As I read this psalm I can’t help but think of how similar Advent and Lent are. They are both anticipatory, they are both filled with sorrow and joy, and they both point us to our Lord and Savior. Now we look back at them with the eyes of hindsight, but we still can feel the enormous strength and encouragement they bring to us. Just as we looked forward to the coming of our Lord into human history as a little baby, now we look forward to His coming to us, our risen Lord. So with all the darkness that one might suppose is found in the season of Lent, we know there is light, God’s light. Thus it is that the psalmist tells us, “O give thanks to YHWH for he is good.”
By Diana Bridges
I’m always a little troubled when I read that someone “doesn’t suffer fools gladly.” Rather than being a sign of enlightenment or sophistication, it strikes me as a mark of willful blindness. In John 1:14 the apostle declares that “…we have seen his glory…full of grace and truth.” Certainly, many who heard Jesus teach and experienced his healing touch saw the glory for what it was, a sign that God was indeed among them. Others saw his unconventional behavior—healing, forgiving sins, speaking easily and kindly with women, sinners, cultural outsiders—and judged him to be out of his mind.

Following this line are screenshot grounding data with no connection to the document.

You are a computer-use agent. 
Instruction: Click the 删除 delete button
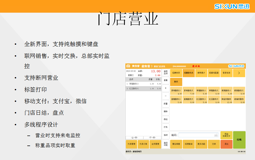[166, 111]
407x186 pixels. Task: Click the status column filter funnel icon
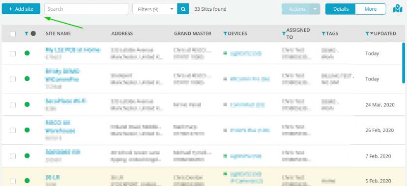pyautogui.click(x=26, y=34)
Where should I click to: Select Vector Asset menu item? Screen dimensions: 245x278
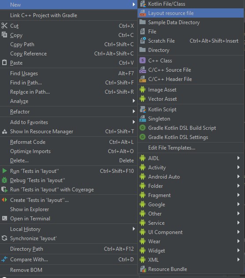(x=190, y=99)
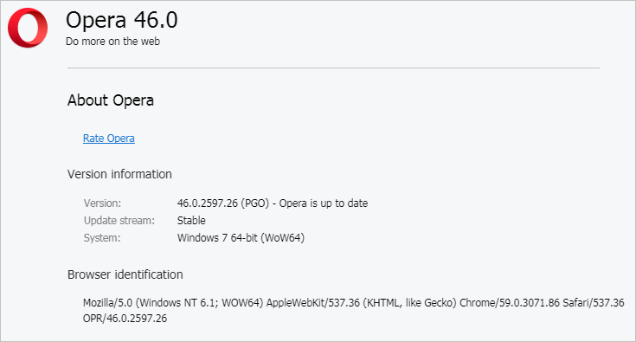Click the 'Do more on the web' tagline
Image resolution: width=636 pixels, height=342 pixels.
pos(112,42)
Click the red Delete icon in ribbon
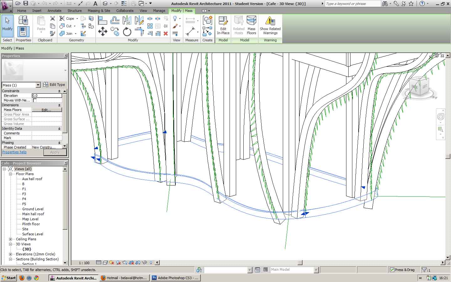The width and height of the screenshot is (451, 282). point(166,34)
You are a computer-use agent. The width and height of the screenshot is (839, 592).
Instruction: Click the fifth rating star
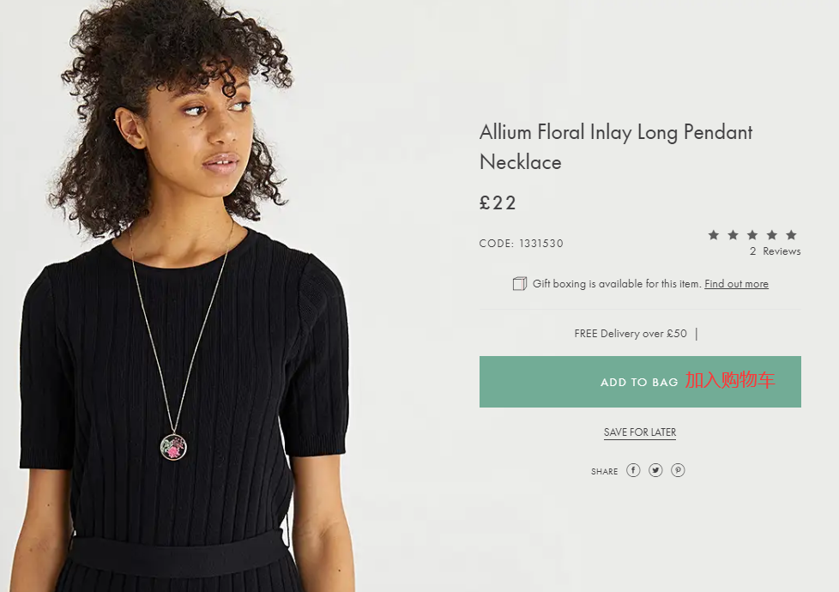coord(791,235)
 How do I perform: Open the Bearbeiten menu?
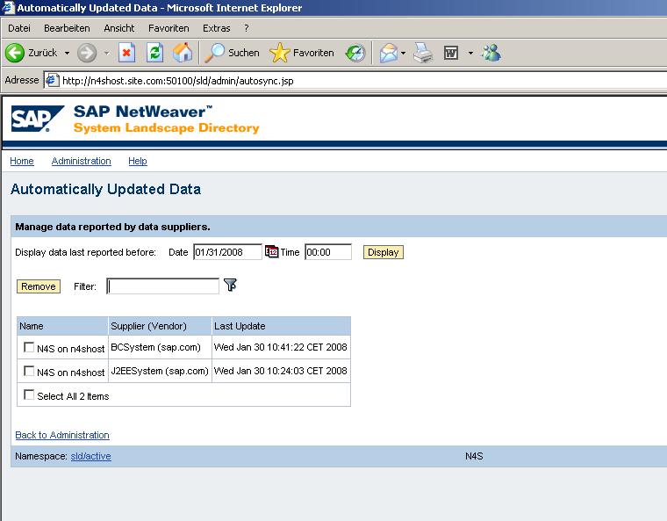click(x=67, y=28)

In Wonderful Fool, Japanese Christian author Shusako Endo tells the story of Gaston Bonaparte, an awkward, trusting Frenchman who is an embarrassment to his Japanese hosts. He stumbles through a variety of misadventures, trying to help others, but far from heroic. Through his unremitting goodness, however, he ends up saving lives and giving others new purpose.
In this fictional account, Endo points out two things that have always been true. First, spiritual light often comes from strange and unexpected sources. St. Anthony, the best-known of the Desert Fathers, could have given John the Baptist a run for his money when it came to asceticism. Francis of Assisi, when taken to court by his father for giving away family resources, left the courtroom—and his clothes—behind to follow Jesus. 20th-century Baptist saint Will Campbell became very unpopular for his commitment to the Civil Rights Movement and then confounded even his admirers by reaching out in friendship to opponents of integration. Second, people who are paying attention are much more likely to recognize light when they see it.
This is our joyful Advent task. Be on the lookout. And don’t just look in the usual places.